Top of Available records
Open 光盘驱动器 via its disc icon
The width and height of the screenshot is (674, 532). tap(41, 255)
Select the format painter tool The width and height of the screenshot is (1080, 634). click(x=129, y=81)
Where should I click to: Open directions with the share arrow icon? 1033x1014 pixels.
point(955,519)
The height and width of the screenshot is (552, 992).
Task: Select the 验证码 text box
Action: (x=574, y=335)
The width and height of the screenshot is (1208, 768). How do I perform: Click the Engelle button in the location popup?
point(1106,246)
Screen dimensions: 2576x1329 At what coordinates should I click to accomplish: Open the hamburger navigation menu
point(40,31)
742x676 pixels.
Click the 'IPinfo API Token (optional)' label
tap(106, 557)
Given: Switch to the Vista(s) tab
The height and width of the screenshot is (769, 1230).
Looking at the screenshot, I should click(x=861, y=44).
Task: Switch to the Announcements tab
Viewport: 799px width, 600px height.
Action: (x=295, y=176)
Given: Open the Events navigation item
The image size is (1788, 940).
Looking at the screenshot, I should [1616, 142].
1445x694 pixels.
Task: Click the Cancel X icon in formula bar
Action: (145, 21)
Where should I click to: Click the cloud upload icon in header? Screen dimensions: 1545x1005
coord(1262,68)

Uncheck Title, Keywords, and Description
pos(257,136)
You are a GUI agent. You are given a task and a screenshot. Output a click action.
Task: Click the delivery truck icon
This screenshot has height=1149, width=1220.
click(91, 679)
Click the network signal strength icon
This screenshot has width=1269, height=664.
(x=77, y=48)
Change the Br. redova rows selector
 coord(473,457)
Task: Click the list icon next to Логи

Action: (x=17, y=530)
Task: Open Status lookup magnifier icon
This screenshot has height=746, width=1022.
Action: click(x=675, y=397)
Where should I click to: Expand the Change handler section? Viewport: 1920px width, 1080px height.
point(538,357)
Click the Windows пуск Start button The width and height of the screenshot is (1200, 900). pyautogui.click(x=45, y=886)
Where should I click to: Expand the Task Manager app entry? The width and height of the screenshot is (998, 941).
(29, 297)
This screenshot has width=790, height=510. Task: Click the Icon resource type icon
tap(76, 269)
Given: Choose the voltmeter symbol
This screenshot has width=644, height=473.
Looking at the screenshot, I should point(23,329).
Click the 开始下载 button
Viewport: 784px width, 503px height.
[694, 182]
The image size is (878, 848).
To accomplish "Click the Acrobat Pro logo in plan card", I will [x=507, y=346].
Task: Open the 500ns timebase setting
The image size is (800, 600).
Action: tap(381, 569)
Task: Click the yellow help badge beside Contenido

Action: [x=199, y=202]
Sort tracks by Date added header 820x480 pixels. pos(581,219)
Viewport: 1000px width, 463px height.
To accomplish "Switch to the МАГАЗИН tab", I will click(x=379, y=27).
Bottom of Available records
| Work to be completed |
When you reach the line with "You are a GUI" in the records above, start writing out lines exactly, and stop once the line with "Click the Windows" has been written; include nothing else.

| Written answer |
You are a GUI agent. You are given a task and a screenshot. Output a click action.
Task: Click the delivery truck icon
This screenshot has height=1149, width=1220.
click(91, 679)
Click the network signal strength icon
This screenshot has width=1269, height=664.
(x=77, y=48)
Change the Br. redova rows selector
 coord(473,457)
Task: Click the list icon next to Логи

Action: (x=17, y=530)
Task: Open Status lookup magnifier icon
This screenshot has height=746, width=1022.
Action: click(x=675, y=397)
Where should I click to: Expand the Change handler section? Viewport: 1920px width, 1080px height.
point(538,357)
Click the Windows пуск Start button The width and height of the screenshot is (1200, 900). pyautogui.click(x=45, y=886)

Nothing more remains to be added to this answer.